The Arena Opera Festival, since 1913
- REDAZIONALE
It is the city’s most famous event, a festival which has for decades drawn millions of tourists and opera lovers to Verona from all over the globe. The undisputed centrepiece of every Veronese summer is the Arena Opera Festival.
The event, which attracts the greatest talent from the world of opera to take to the famous stage, was founded in 1913 to mark the centenary of the birth of Giuseppe Verdi by Verona tenor Giovanni Zenatello.
To celebrate this landmark, Zenatello decided to put on a big opera show in the Arena, staging Verdi’s greatest work, Aida, which was even more spectacular in the grand surroundings of the 1st century amphitheatre.
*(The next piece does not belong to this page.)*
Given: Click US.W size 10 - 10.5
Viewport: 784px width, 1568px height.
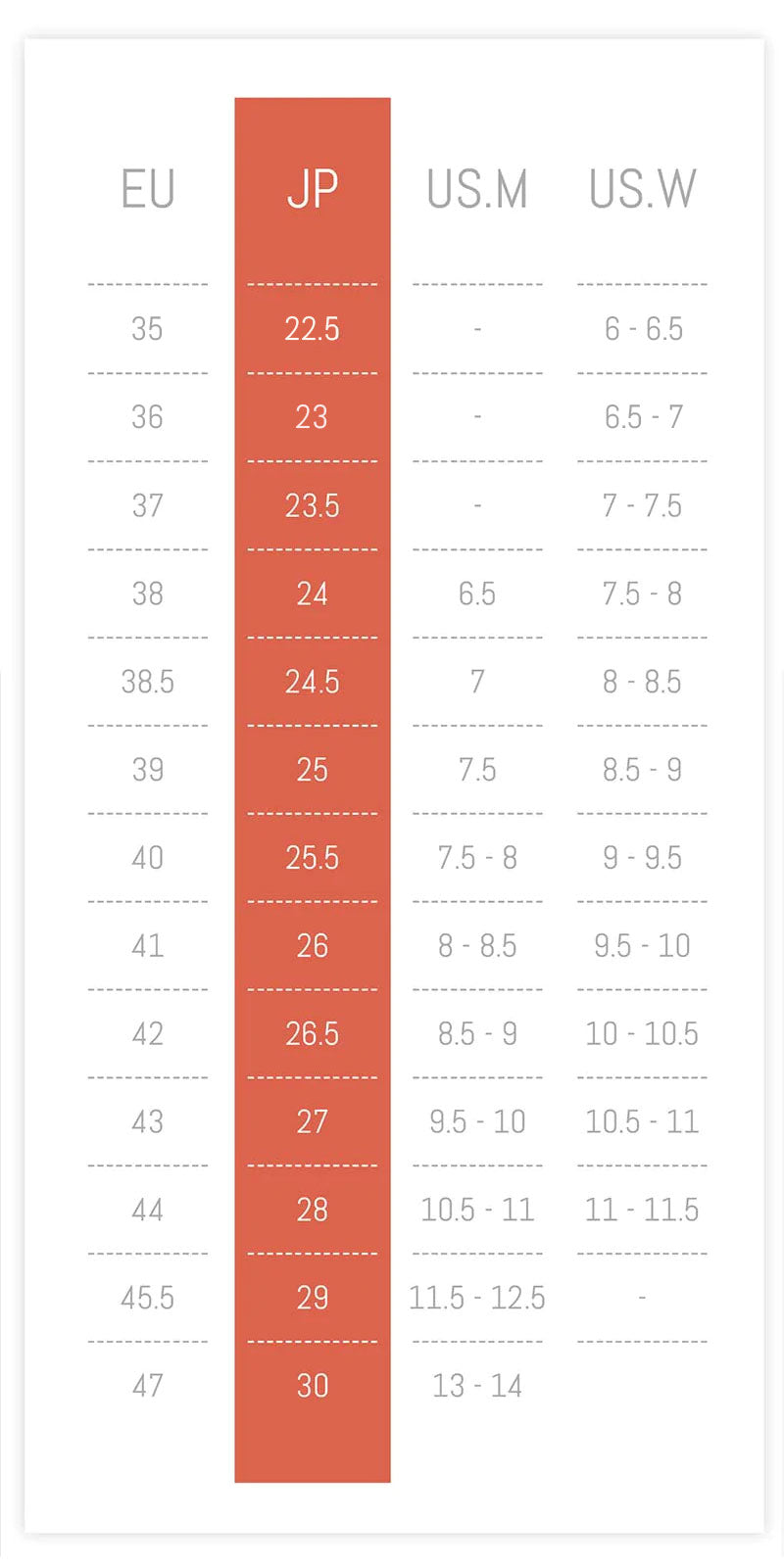Looking at the screenshot, I should [643, 1034].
10 August 1913, the début of the world's greatest open-air opera festival
People buzzing with excitement to watch opera. The audience contained Americans, Argentines, Russians, Germans and many famous people, such as Giacomo Puccini, Arrigo Boito, Pietro Mascagni and Franz Kafka. Held on 10 August, the performance of Aida was a huge success, thanks to the innovative stage setting, with three-dimensional elements rather than the traditional two-dimensional painted backdrops.
"The Great Triumph of Aida, in Verona’s Roman Amphitheatre, to the acclaim of the delirious and cosmopolitan crowd" (L’Arena newspaper, 12 August 1913)
Since 1936, the event has been organised by the Fondazione Arena di Verona and has only been stopped by the two world wars. In 2020, due to the Covid-19 epidemic, the festival was postponed to the following summer and replaced with a music festival entitled “In the heart of music” and featuring a series of one-off concerts and events staged in line with the measures imposed to prevent the spread of the disease.
WHERE TO BUY TICKETS
For information on purchasing tickets, please visit the official website of the Fondazione Arena di Verona.
Before and after the opera
Watching an opera in the Arena is a unique experience, every minute must be savoured, from the hours leading up to the performance to the aftermath. Treat yourself to an aperitif in one of the many bars and restaurants on the Liston in Piazza Bra, watching people coming and going in the run-up to the show. And when you leave the Arena at the end of the show, relax with dinner in one of the restaurants in the old town which stay open late so that spectators can continue their evening around the table, the sound of the wonderful arias still in their ears from another wonderful opera performance in Verona Arena.